L’uomo è stato sorpreso in compagnia della persona dalla quale doveva mantenere una distanza di almeno mille metri.
Roma – I Finanzieri del Comando Provinciale hanno arrestato un cittadino francese di 33 anni, sorpreso, unitamente a una cittadina italiana di 49 anni, all’interno di uno stabilimento balneare, dove avevano allestito un giaciglio di fortuna, in quanto, in esito a un controllo sulle banche dati, risultava destinatario di un divieto di avvicinamento proprio nei confronti della donna con cui si accompagnava.
Entrambi sono stati altresì denunciati a piede libero alla autorità giudiziaria per violazione dei sigilli.
L’intervento è stato condotto dalle Fiamme Gialle del II Gruppo Roma in località Lido di Ostia, nell’ambito di un mirato servizio di controllo economico del territorio eseguito in prossimità del lungomare.
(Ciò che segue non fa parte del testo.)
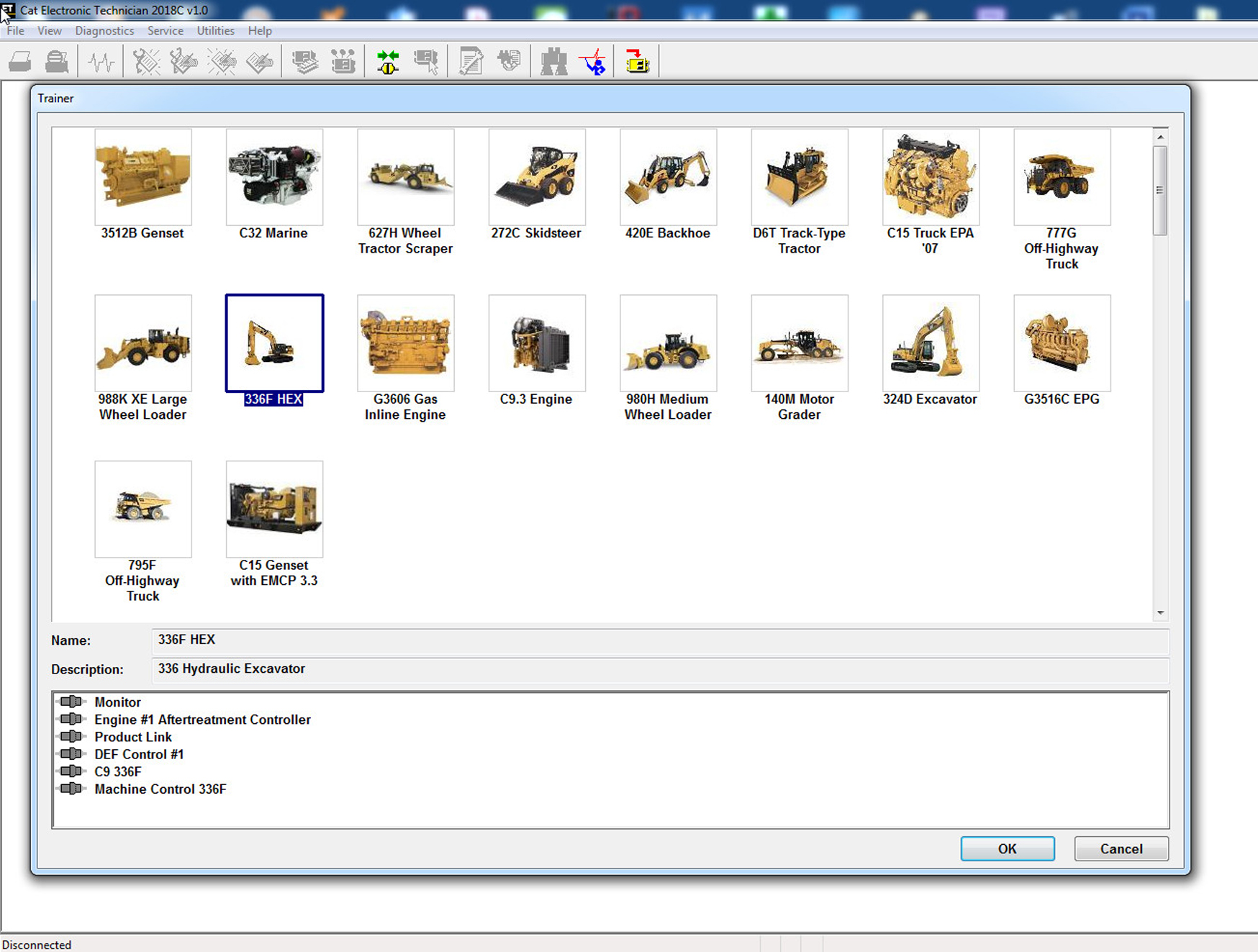The width and height of the screenshot is (1258, 952).
Task: Click the Connect toolbar icon with green arrows
Action: 388,62
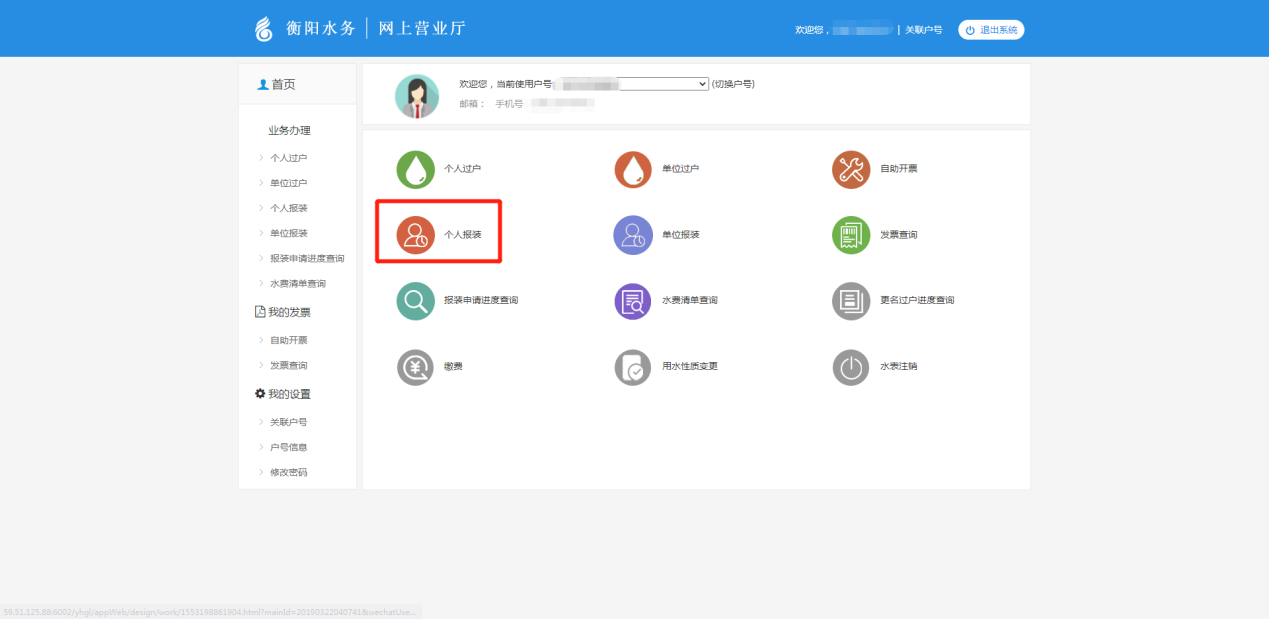Click the 自助开票 wrench tools icon
The image size is (1269, 619).
(x=851, y=169)

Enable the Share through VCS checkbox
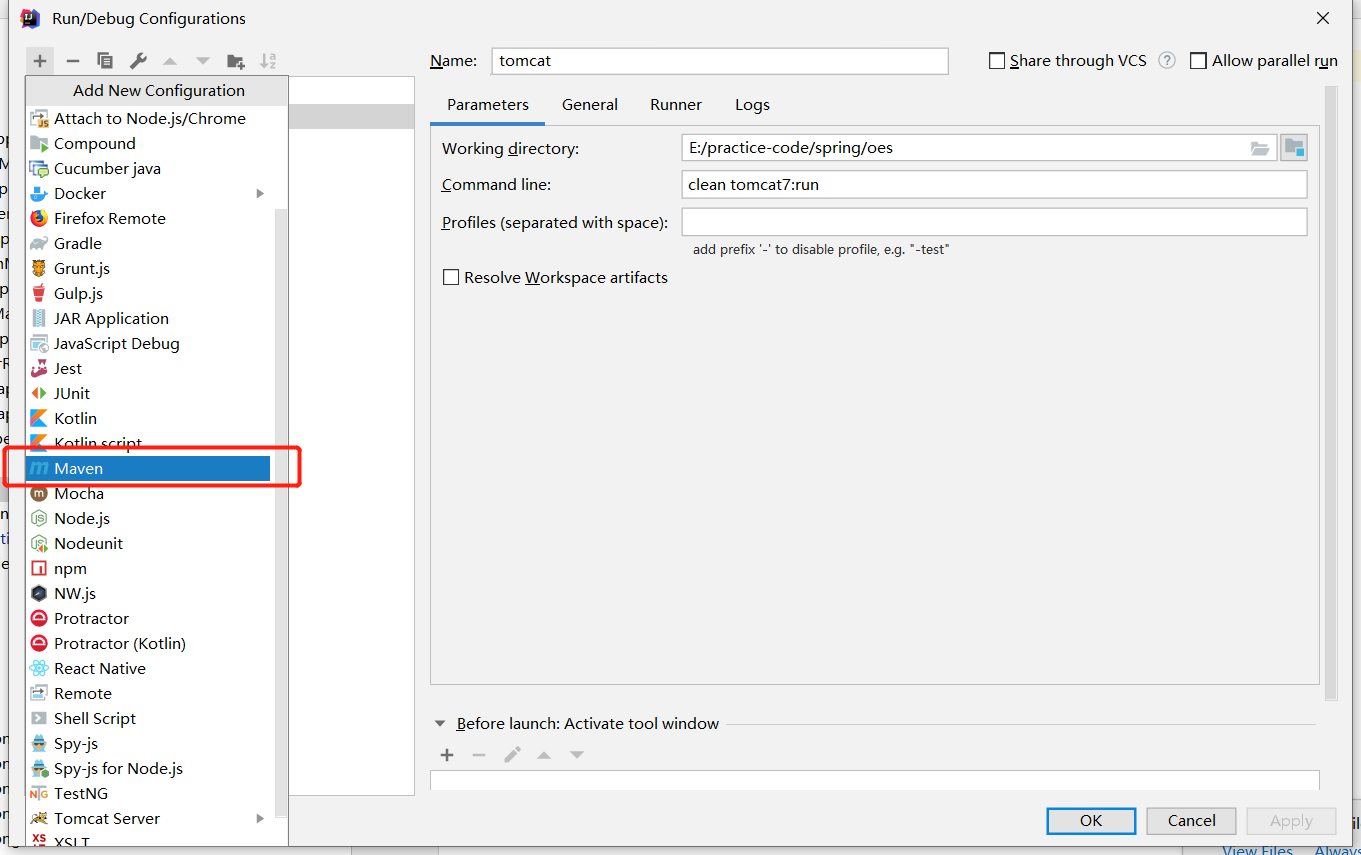point(997,61)
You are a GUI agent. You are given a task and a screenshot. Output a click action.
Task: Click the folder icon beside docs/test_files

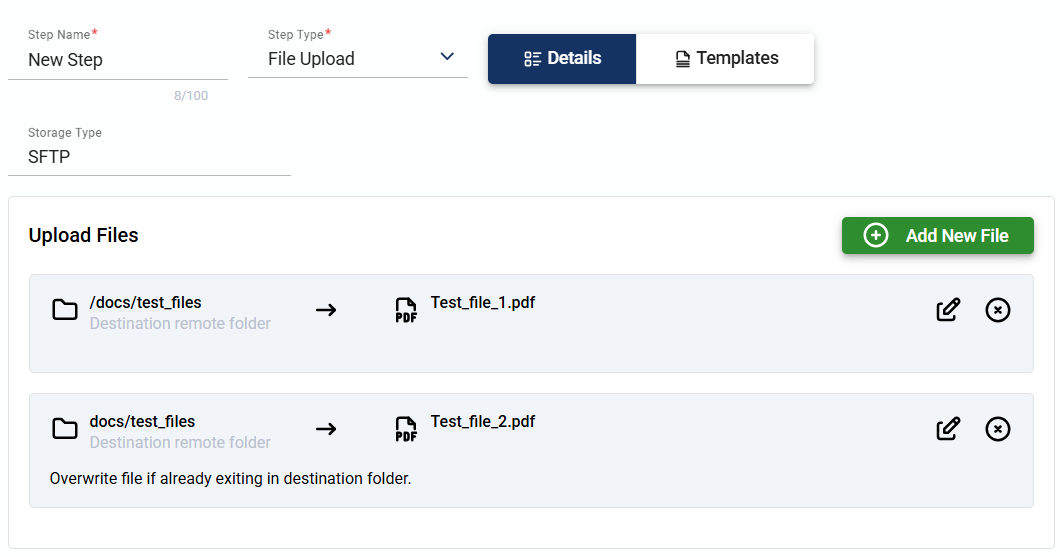coord(65,429)
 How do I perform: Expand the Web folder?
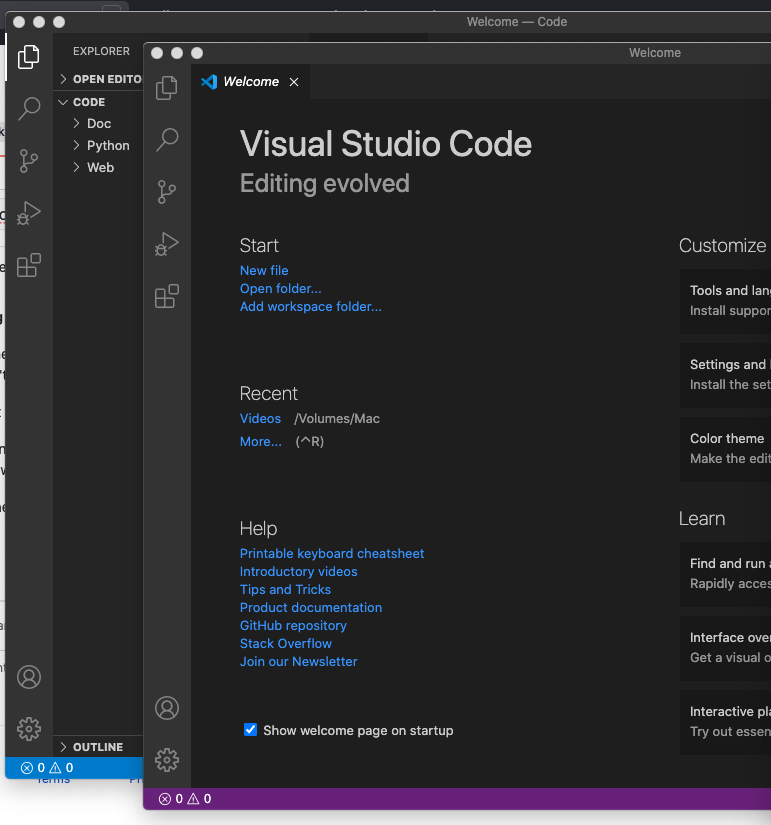click(x=100, y=168)
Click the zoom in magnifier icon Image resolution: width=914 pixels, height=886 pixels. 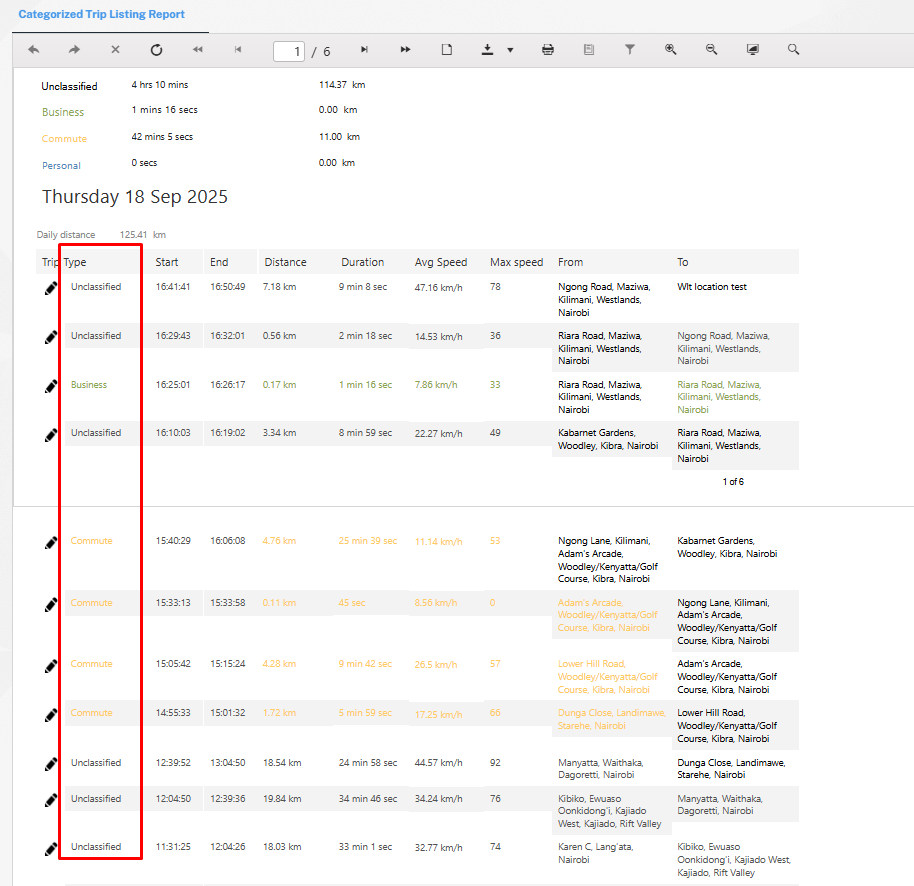tap(671, 50)
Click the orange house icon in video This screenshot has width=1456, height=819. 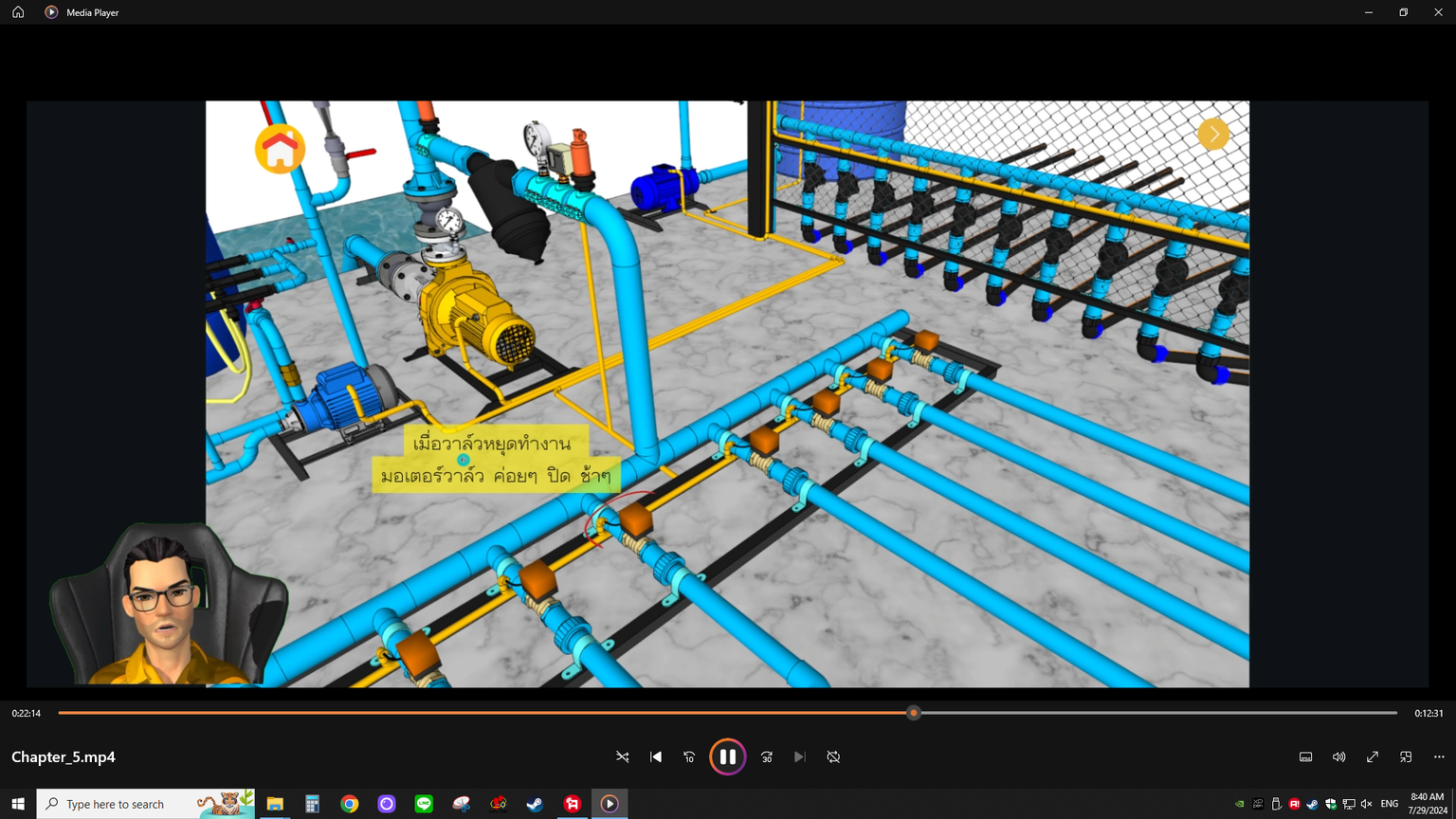[280, 149]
Il cittadino francese aveva precedenti per detenzione abusiva di armi, estorsione, ricettazione e maltrattamenti in famiglia. Quest’ultimo reato, perpetrato in danno della donna italiana alla quale si accompagnava, gli era costato un’ordinanza di applicazione del divieto di avvicinamento a meno di 1.000 metri da parte del Tribunale di Roma, emessa appena dieci giorni fa.
Il soggetto è stato tratto in arresto ed allo stesso è stata, altresì, notificata un’ulteriore ordinanza del Tribunale capitolino che gli imponeva il divieto di dimora nel comune di Roma, alla luce dell’avvenuto accertamento, già la scorsa settimana, della trasgressione delle prescrizioni inerenti all’originaria misura del divieto di avvicinamento.